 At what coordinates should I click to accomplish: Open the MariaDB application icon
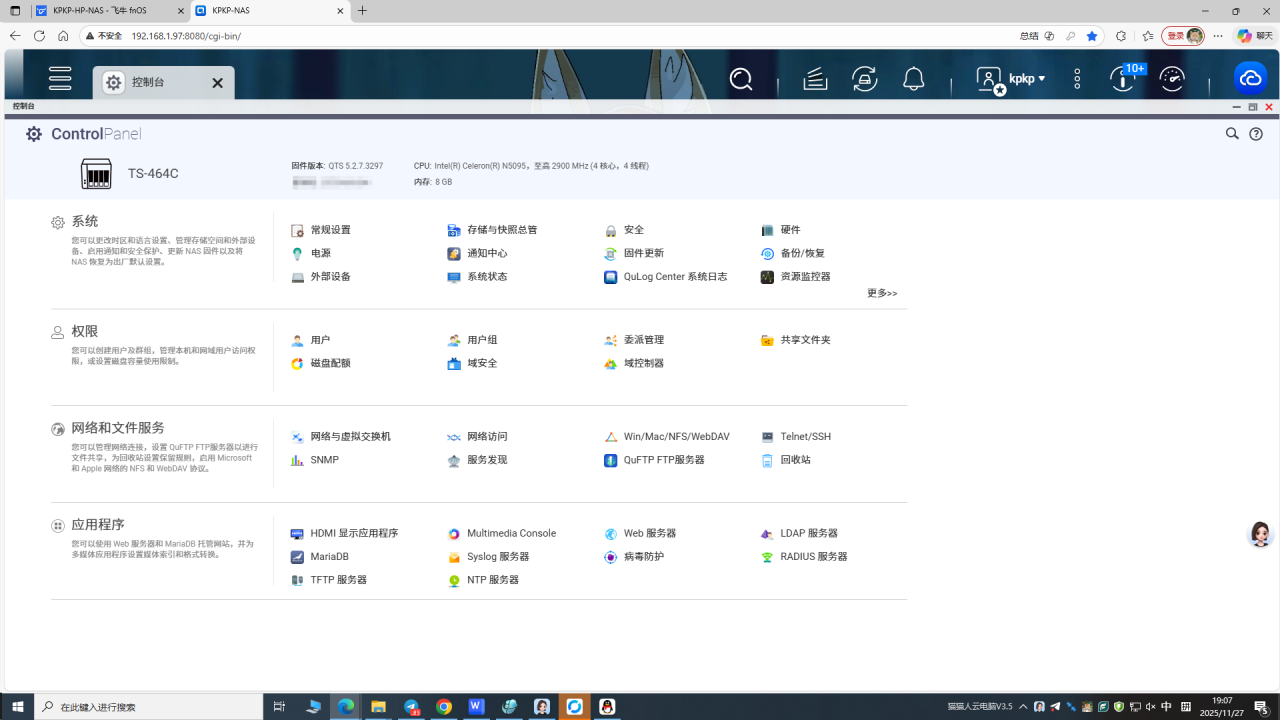click(x=326, y=557)
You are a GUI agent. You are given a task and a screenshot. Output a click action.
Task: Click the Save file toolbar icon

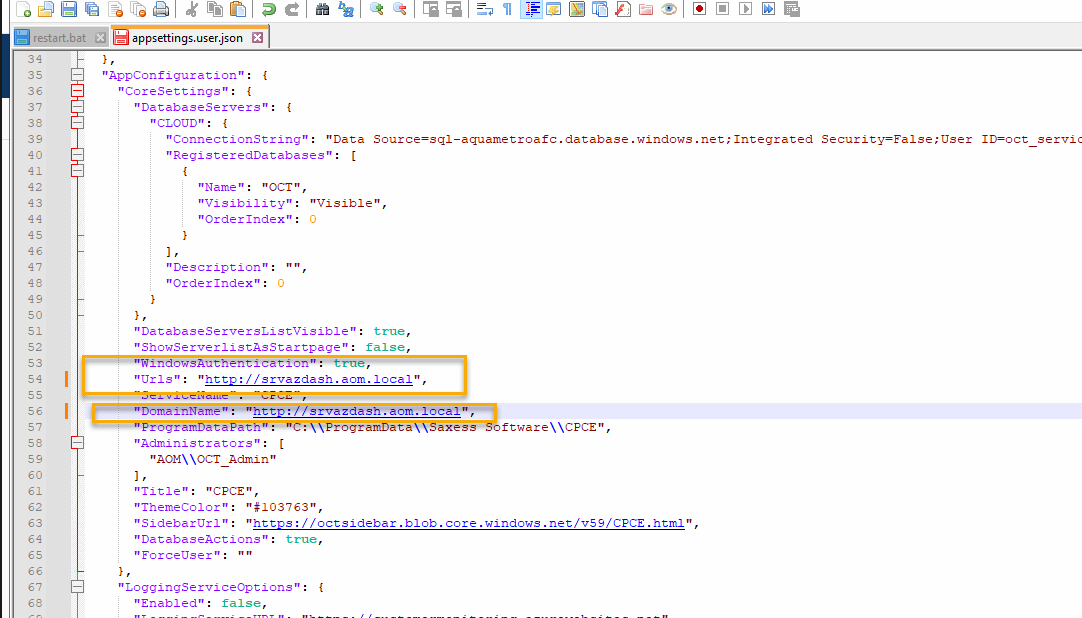pos(69,9)

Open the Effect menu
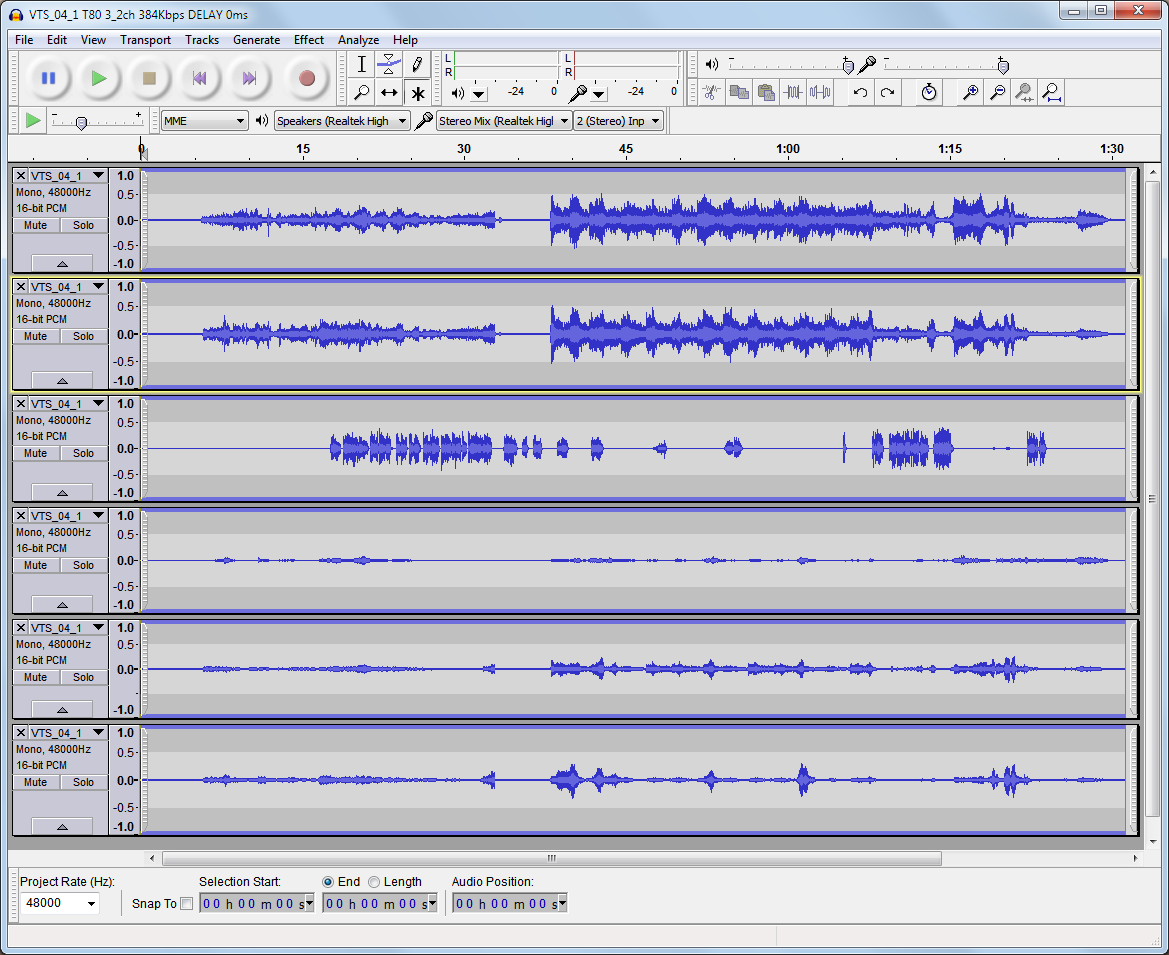click(x=308, y=40)
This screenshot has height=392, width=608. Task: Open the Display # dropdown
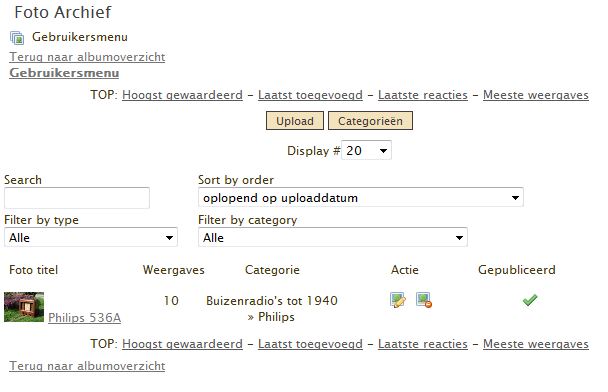coord(366,150)
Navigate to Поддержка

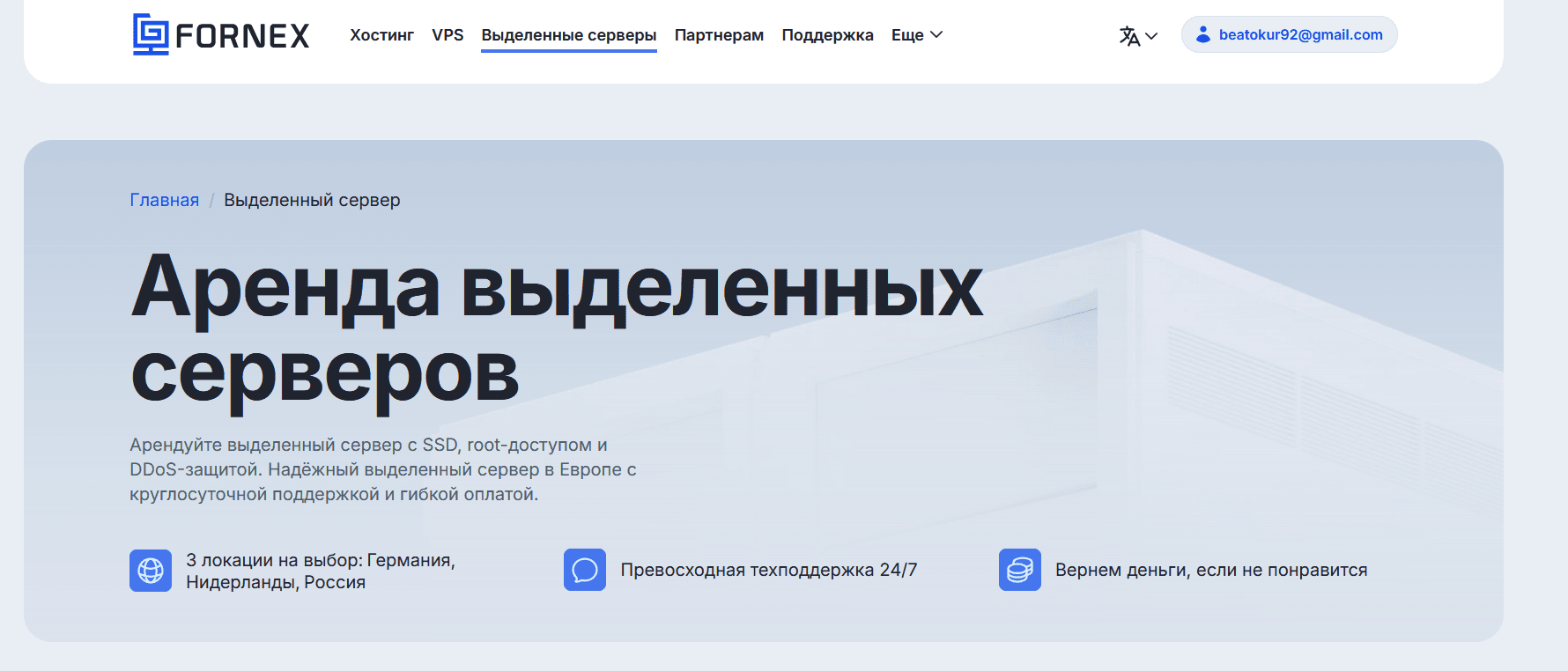827,35
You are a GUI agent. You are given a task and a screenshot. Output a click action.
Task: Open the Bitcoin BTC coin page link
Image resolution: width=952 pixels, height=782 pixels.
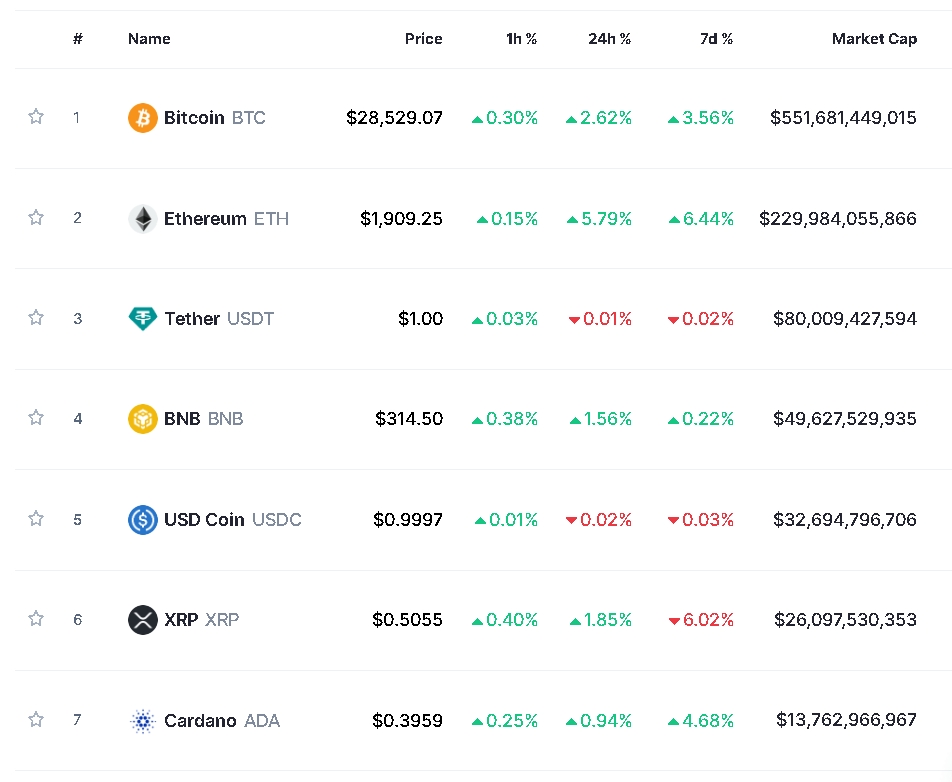[214, 118]
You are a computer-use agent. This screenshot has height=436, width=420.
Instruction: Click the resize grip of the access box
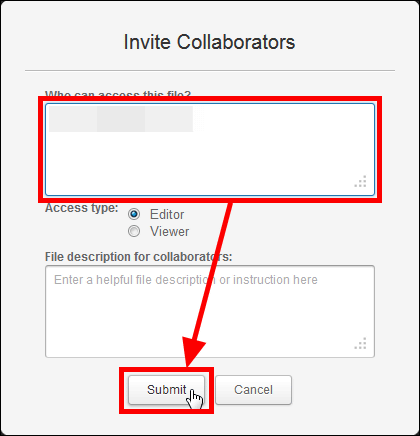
══════════════════════════════
Task
Print the listing exactly, pictures excluded.

Task output
 At what coordinates should I click to accomplish: Open the MariaDB application icon
click(x=326, y=557)
You are a GUI agent. You are given a task and a screenshot. Output a click action.
Task: Click the Save file toolbar icon

pos(69,9)

Open the Effect menu
click(x=308, y=40)
This screenshot has height=392, width=608. Task: Open the Display # dropdown
coord(366,150)
Navigate to Поддержка

827,35
You are a GUI agent. You are given a task and a screenshot. Output a click action.
Task: Open the Bitcoin BTC coin page link
Image resolution: width=952 pixels, height=782 pixels.
[214, 118]
You are a computer-use agent. This screenshot has height=436, width=420.
Instruction: Click the resize grip of the access box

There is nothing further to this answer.